Word and element pointing entries:
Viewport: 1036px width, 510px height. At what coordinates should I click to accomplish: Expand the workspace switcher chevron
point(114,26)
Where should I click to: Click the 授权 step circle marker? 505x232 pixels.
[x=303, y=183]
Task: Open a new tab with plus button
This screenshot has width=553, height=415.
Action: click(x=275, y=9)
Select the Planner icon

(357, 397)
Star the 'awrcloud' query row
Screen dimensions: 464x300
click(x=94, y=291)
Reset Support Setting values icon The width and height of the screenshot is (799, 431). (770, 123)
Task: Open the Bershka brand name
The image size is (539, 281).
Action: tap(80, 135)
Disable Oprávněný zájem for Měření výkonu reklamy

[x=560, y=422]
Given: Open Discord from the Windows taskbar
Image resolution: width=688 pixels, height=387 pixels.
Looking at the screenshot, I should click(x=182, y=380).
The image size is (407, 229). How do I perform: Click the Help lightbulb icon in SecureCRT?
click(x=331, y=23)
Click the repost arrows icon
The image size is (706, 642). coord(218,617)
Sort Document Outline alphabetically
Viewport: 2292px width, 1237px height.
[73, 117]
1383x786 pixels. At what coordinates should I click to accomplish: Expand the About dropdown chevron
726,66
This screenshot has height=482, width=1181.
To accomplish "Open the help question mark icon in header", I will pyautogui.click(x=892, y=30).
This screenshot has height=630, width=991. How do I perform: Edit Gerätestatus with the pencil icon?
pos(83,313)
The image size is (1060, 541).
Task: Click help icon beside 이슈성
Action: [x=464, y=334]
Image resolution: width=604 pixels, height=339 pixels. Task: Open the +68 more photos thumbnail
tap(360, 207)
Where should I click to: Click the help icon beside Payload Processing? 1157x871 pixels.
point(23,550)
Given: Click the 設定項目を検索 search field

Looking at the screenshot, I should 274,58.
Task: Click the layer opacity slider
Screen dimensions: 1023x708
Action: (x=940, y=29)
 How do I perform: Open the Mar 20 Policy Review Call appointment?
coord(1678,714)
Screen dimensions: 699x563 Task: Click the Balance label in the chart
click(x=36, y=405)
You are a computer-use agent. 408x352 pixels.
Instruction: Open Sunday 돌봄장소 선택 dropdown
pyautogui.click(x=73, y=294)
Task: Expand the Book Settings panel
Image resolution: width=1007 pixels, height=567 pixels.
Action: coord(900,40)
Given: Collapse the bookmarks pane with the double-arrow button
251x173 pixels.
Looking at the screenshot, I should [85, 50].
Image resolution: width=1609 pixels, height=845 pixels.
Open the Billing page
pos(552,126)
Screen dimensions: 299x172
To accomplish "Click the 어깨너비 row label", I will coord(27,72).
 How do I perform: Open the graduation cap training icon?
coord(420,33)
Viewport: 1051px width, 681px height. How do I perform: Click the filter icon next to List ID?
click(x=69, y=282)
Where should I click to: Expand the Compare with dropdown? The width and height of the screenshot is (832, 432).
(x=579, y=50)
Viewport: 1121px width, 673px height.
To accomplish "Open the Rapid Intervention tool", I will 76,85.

» **Instruction**: Rewrite the rows starting at the beginning of the rows and ending at the line containing "[x=303, y=183]", requests included, and shift every coordinate in the answers up by 108.

» **Exercise answer**:
Viewport: 1036px width, 510px height. At what coordinates should I click to accomplish: Expand the workspace switcher chevron
point(222,134)
Where should I click to: Click the 授权 step circle marker? 505x232 pixels.
[x=411, y=291]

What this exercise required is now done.